O sucesso repentino da banda também levanta suspeitas. Regis explica que as músicas foram distribuídas por plataformas como DistroKid, inseridas em playlists de curadores anônimos e até em coleções como "Vietnam War Music", embora não tenham qualquer relação com o tema. Para ele, o crescimento da Velvet Sundown é resultado de uma manipulação algorítmica. "O Spotify amplifica o alcance de projetos como essa banda de araque ao incluir essas músicas em playlists algorítmicas como Discover Weekly", critica. E completa: "Isso não é um bug. Isso é uma falha sistêmica."
Em tom cada vez mais alarmado, ele afirma que o caso não pode ser tratado como mera curiosidade ou fenômeno isolado. "É a ponta de um imenso iceberg de esterco", dispara.
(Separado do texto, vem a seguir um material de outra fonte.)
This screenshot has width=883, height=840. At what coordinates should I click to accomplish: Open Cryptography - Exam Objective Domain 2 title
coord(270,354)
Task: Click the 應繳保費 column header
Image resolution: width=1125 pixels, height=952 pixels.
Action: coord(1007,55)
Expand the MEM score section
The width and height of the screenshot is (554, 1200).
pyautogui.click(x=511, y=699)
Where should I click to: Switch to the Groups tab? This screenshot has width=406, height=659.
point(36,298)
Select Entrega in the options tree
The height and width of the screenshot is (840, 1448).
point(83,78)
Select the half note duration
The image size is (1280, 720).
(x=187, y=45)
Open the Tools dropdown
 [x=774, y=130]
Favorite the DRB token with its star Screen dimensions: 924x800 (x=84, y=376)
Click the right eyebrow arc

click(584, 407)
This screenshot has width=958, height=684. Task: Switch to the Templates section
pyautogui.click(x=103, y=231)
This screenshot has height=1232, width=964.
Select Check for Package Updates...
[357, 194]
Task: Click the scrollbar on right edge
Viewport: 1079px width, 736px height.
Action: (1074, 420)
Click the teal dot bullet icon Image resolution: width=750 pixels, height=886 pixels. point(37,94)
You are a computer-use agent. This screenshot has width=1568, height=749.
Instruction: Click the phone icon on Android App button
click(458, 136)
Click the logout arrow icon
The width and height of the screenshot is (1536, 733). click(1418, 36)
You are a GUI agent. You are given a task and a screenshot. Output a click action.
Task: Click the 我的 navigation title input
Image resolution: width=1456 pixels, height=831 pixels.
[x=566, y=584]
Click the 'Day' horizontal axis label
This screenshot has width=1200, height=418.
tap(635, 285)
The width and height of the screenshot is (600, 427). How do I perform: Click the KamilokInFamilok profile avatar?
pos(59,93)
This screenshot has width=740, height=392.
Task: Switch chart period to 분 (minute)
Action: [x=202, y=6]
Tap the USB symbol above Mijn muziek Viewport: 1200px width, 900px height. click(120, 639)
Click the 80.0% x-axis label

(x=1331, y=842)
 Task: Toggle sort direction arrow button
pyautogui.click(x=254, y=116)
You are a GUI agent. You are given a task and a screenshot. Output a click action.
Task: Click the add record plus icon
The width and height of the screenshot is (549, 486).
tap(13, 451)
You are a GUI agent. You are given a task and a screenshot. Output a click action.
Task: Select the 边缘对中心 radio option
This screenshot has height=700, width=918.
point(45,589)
Segundo Regis, a indústria pode estar entrando em uma nova fase, onde gravadoras criam dezenas de bandas fantasmas, abastecem as plataformas com faixas genéricas e dominam as paradas com apoio de bots e algoritmos.
Regis vê nisso uma ameaça real à música como arte. Para ele, as canções do Velvet Sundown soam como "um algoritmo tentando imitar emoções sem nunca ter sentido", e os ouvintes que caem nesse tipo de conteúdo estariam "condicionados a consumir música de maneira completamente burra e estúpida". Ele sugere que, se nada for feito, gravadoras podem passar a lançar dezenas de bandas artificiais para dominar as plataformas. No fim, ele conclama o público a reagir: "Você tem que entender: a música como arte que conecta a gente no que há de mais humano está sob ataque(...) e esse futuro não soa nada bem."